-- START OF Material --

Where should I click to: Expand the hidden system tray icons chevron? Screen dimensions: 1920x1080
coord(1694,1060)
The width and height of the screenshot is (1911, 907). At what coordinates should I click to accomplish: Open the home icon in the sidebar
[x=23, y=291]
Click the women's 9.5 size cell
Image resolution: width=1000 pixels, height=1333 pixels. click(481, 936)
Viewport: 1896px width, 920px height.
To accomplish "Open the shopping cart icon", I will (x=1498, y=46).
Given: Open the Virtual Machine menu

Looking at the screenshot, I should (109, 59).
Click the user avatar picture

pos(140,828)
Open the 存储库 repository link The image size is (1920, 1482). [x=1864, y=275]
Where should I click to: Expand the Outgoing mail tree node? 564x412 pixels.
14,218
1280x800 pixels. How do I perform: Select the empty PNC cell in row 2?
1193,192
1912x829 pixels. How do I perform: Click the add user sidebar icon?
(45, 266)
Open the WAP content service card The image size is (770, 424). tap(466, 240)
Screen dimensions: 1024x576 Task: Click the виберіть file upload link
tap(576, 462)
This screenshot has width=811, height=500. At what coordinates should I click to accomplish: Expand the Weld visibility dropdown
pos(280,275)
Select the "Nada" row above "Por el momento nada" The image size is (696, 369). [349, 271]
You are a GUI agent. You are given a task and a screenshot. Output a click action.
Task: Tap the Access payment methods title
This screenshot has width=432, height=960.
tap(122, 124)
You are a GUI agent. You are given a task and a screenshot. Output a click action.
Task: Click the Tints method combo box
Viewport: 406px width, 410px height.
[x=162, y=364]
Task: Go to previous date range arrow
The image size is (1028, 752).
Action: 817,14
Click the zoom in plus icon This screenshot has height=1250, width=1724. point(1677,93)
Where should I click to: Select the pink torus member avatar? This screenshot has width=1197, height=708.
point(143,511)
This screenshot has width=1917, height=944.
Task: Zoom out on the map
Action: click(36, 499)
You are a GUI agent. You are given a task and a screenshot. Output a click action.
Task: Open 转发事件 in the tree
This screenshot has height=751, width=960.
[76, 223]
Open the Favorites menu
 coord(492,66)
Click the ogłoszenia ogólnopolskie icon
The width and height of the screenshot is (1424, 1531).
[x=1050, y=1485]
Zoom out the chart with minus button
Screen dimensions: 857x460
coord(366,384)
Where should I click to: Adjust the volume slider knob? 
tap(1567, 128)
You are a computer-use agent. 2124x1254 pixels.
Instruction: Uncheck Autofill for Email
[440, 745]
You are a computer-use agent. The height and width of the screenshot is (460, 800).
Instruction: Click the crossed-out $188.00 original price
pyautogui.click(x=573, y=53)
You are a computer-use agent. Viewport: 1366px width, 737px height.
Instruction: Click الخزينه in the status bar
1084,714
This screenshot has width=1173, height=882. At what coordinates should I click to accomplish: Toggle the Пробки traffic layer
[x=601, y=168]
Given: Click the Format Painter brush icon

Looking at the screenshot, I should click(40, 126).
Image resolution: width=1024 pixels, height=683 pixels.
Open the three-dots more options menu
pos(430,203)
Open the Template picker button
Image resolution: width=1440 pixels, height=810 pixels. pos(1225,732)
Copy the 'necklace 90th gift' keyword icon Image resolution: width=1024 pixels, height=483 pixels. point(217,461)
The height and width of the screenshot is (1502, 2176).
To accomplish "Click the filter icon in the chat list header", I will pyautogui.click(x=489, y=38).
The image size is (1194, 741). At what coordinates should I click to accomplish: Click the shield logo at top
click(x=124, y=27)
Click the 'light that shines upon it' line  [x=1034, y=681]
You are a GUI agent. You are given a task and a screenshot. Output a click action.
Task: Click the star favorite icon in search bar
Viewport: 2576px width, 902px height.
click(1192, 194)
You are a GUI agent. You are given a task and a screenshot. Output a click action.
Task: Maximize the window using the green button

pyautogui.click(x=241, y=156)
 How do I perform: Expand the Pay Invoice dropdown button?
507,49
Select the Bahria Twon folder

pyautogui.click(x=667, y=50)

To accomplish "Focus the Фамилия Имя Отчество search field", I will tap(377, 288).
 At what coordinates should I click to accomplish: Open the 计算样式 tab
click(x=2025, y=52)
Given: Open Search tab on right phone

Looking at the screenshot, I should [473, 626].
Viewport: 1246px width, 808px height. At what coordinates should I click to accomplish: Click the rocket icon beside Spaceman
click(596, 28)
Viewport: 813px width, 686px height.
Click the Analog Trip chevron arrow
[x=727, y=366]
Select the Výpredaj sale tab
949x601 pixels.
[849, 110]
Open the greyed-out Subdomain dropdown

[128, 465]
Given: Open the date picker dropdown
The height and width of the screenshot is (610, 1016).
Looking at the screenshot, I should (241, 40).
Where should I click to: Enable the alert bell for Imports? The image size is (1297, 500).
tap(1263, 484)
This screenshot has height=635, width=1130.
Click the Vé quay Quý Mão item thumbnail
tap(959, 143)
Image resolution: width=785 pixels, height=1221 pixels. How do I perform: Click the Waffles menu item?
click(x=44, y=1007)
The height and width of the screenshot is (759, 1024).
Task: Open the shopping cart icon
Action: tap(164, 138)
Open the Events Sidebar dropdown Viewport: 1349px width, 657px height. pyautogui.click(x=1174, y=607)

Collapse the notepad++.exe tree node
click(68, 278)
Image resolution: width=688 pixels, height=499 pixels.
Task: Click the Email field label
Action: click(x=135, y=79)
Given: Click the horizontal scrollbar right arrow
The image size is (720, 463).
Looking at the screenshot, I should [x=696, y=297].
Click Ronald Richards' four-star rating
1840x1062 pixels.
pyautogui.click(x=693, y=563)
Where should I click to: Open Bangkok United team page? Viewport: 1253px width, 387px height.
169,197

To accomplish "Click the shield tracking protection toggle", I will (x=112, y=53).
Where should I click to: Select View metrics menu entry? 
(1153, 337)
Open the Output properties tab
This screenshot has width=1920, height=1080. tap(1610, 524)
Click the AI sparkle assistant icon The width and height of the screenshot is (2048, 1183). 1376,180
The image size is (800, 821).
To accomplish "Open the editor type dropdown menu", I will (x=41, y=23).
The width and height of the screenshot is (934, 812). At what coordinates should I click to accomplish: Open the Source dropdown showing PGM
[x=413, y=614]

-- END OF Material --

▶ [Task prompt]: Retype the part of the listing that opens with the line containing "Open the 存储库" and closes with the line containing "369). [349, 271]", both included, with every character unchanged.

▶ [Answer to this exercise]:
Open the 存储库 repository link The image size is (1920, 1482). [x=1864, y=275]
Where should I click to: Expand the Outgoing mail tree node? 564x412 pixels.
14,218
1280x800 pixels. How do I perform: Select the empty PNC cell in row 2?
1193,192
1912x829 pixels. How do I perform: Click the add user sidebar icon?
(45, 266)
Open the WAP content service card The image size is (770, 424). tap(466, 240)
Screen dimensions: 1024x576 Task: Click the виберіть file upload link
tap(576, 462)
This screenshot has width=811, height=500. At what coordinates should I click to accomplish: Expand the Weld visibility dropdown
pos(280,275)
Select the "Nada" row above "Por el momento nada" The image size is (696, 369). [349, 271]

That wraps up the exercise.